Pancreatic sparing resections, including central pancreatectomy is also a reasonable option as these tumors tend to be encapsulated and well defined within the pancreas even in those where invasion beyond the capsule and into surrounding pancreatic parenchyma was found.  Positive margins were not associated with risk of recurrence after resection of SPT. Extended lymphadenectomy does not seem to be an important component of the management of these tumors as the risk of lymph nodes metastases is very low.
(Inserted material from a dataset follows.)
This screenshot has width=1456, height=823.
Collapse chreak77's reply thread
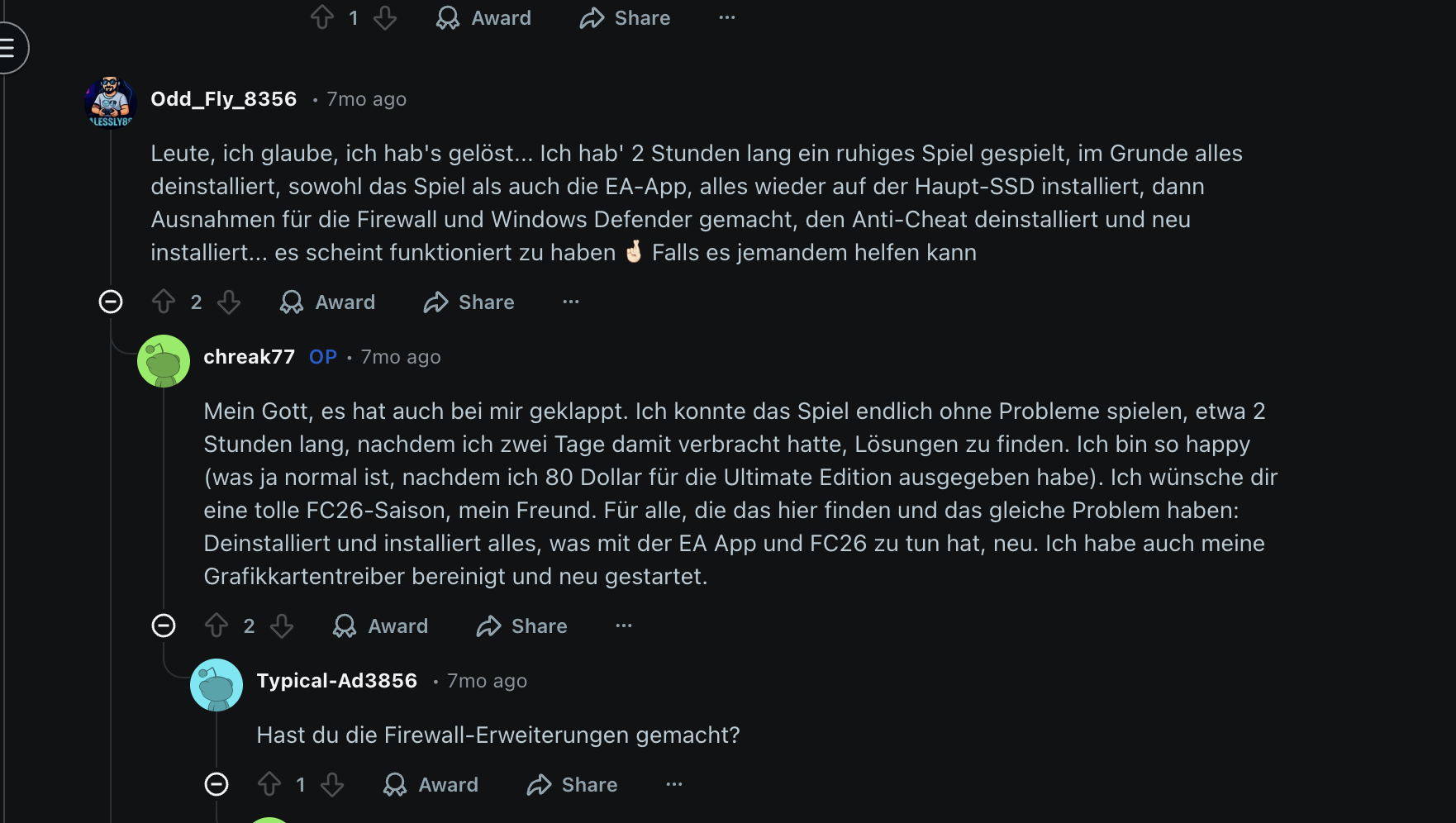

Given the relatively low incidence of these tumors, guidelines for clinical and radiological follow-up have not yet been clearly defined. Despite the relatively low number of patients of this cohort, there were three patients with disease recurrence; two of them had synchronous metastases at diagnosis. Recurrence occurred 5 to 7 years following complete surgical excision. Recurrence was distant (liver) in all three patients and local (retroperitoneum / pancreatic bed) in two of the three. Surgical resection of disease recurrence provided good long-term results for one of the patients (Patient 2), the other (Patient 1) has undergone three further surgical excisions of recurrent disease at 7, 2 and 1.5 years apart. Previous published reports have found similar late recurrence patterns [8, 28, 29]. This seems to indicate that > 5-year clinical follow-up is warranted after resection of SPT with high-risk features (lymphovascular invasion, synchronous metastases and perhaps invasion of tumor capsule). Since this is a slow growing tumor, resection of recurrences and metastases can offer good long-term survival. Even with metastatic disease to the liver, these patients have better survival rates than other types of pancreatic cancer.
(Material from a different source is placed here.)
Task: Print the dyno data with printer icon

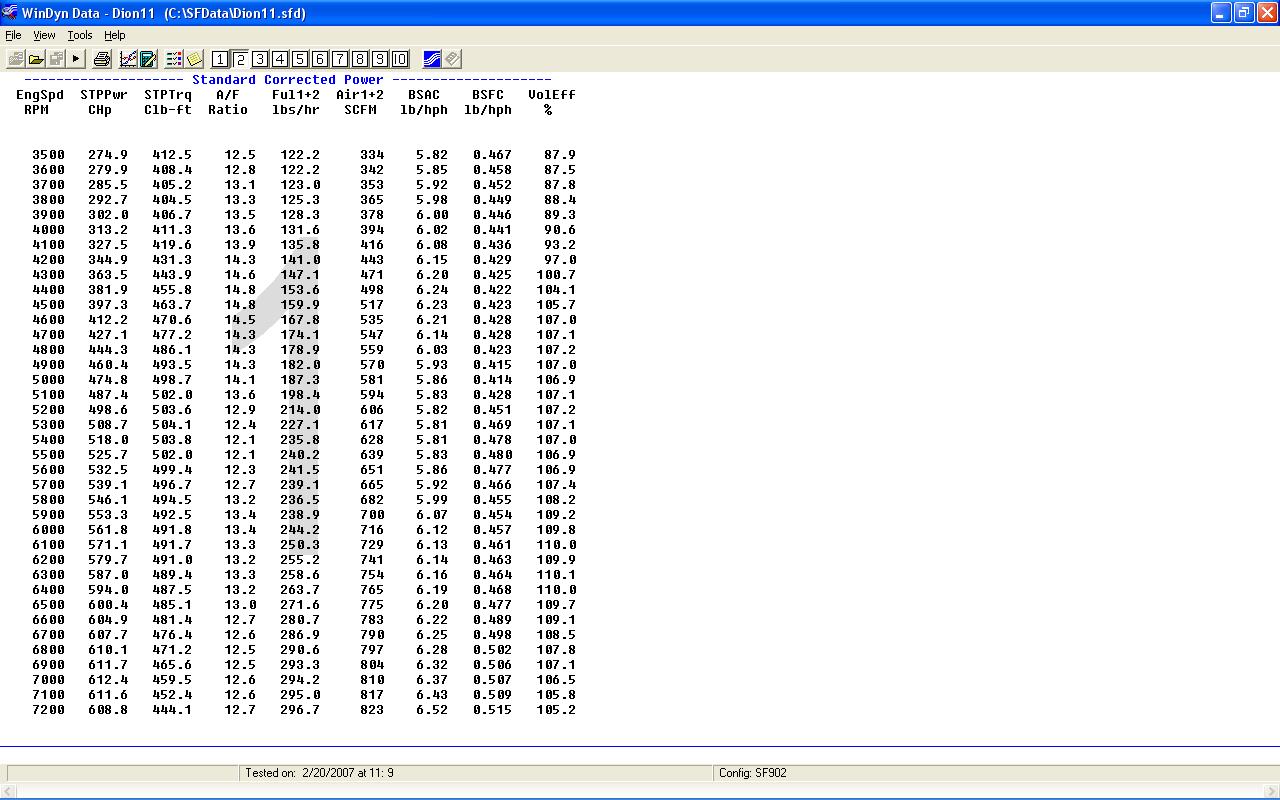Action: (101, 59)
Due to the low but real malignant potential, all SPT should be resected open or laparoscopically, with no oncological disadvantages found in the latter group for distal pancreatectomies. Lymphovascular invasion and synchronous metastases represent a high-risk group for recurrence. Since all recurrences occurred more than 5 years after curative resection, patients in this high-risk category should undergo > 5-year follow-up surveillance with routine imaging, especially considering that resection of recurrences (either distal or local) can offer long-term cure.
There are no conflicts of interest to disclose for this study. We attest that we have herein disclosed any and all financial or other relationships that could be construed as a conflict of interest and that all sources of financial support for this study have been disclosed and are indicated in the acknowledgements.
Authors declare to have no conflict of interest.